Watch someone fluent and the four moves disappear into a rhythm. They’re not fighting the tool — typing, deleting, re-prompting, sighing. They’ve stopped prompting and started operating: pointing the capability at the right target, describing it cleanly, checking it fast, owning the result. The tool becomes an extension of their judgment, not a replacement for it. That’s fluency. It looks like flow — and it’s the exact opposite of the ten-prompts-then-give-up loop.

The one thing to remember

Two pianists, one Steinway. One plays scales; one plays Rachmaninoff. The keys aren’t the skill.

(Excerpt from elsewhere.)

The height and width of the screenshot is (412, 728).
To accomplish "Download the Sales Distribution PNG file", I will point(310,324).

English handed everyone the keyboard. What separates the output is what you do next:

Delegate deliberately — decide what’s yours, what’s the AI’s, what’s shared.
Describe precisely — specificity in, quality out.
Discern ruthlessly — verify before you trust; confidence isn’t correctness.
Take diligent ownership — your name is on it, always.

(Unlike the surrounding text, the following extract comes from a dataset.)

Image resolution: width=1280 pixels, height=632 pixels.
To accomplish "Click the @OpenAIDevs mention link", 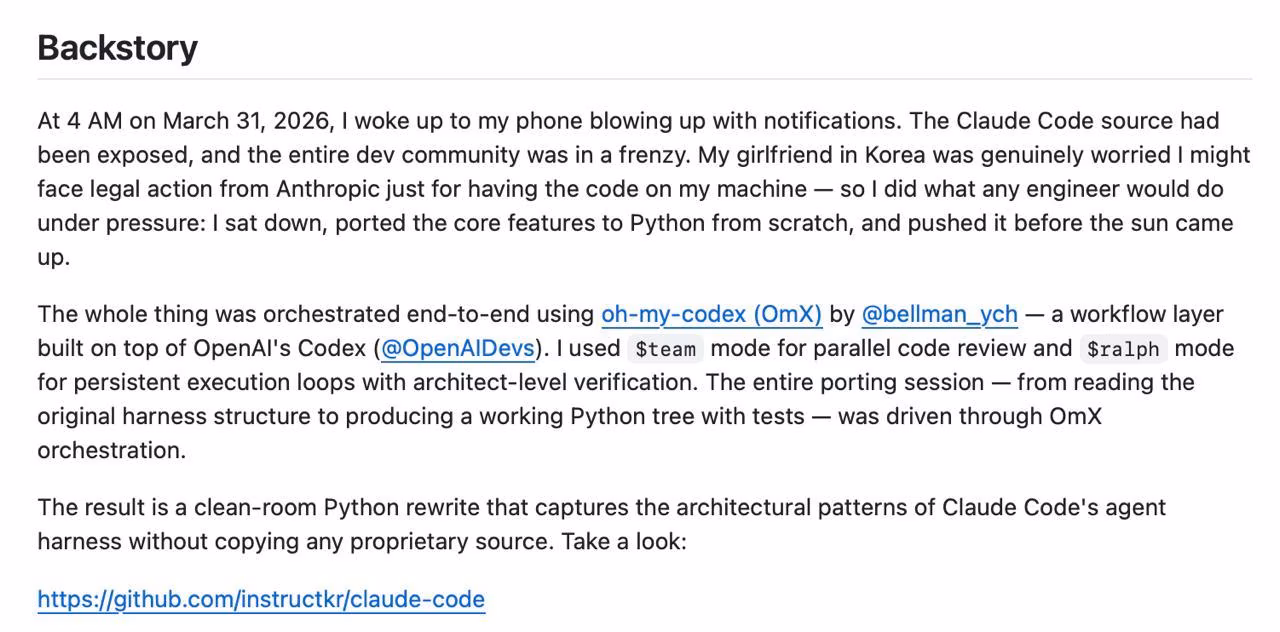I will [x=458, y=348].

A ladder diagram titled 'AI fluency is four moves,' subtitle 'the craft behind just talk to the AI — run them in order, every time.' Four numbered boxes stack top to bottom. 1, Delegation: decide the split, what's yours, the AI's, what's shared; the move is to ask if this is wrong, who pays; the trap is handing off too much then owning none of the result. 2, Description: specificity in, quality out; the move is to give it the goal, the constraints, an example of good, and what to do at the edges; the trap is a vague ask, generic output, reprompt ten times, give up. 3, Discernment: verify before you trust; the move is to decide your check before you read the answer; the trap is mistaking confidence for correctness, you can't catch an error you can't see. 4, Diligence: your name is on it; the move is to treat output as a draft from a fast, confident, sometimes-wrong junior, you're the senior who signs off; the trap is that 'the AI wrote it' is a defense no one accepts. They terminate in an oxblood node: 'Ship — and defend it. Work you understand and can defend, line by line.' — Figure 02The four moves as a craft: each one’s job, the move to practice, and the trap it keeps you out of.

Build those four and you stop arguing about whether AI makes you faster. You just get more done — and you can defend all of it.

Sources

1
Quote Investigator — provenance of Andrej Karpathy’s “The hottest new programming language is English” (X / Twitter, Jan 24, 2023; verified Oct 20, 2024).
2
METR — Measuring the Impact of Early-2025 AI on Experienced Open-Source Developer Productivity (arXiv:2507.09089, Jul 2025) — experienced maintainers were ~19% slower with AI on familiar codebases despite predicting a ~24% speedup.
3
Peng et al., Management Science (INFORMS, 2025) — The Impact of AI on Developer Productivity: Evidence from GitHub Copilot — Copilot users completed a standardized task ~56% faster; least-experienced developers gained most.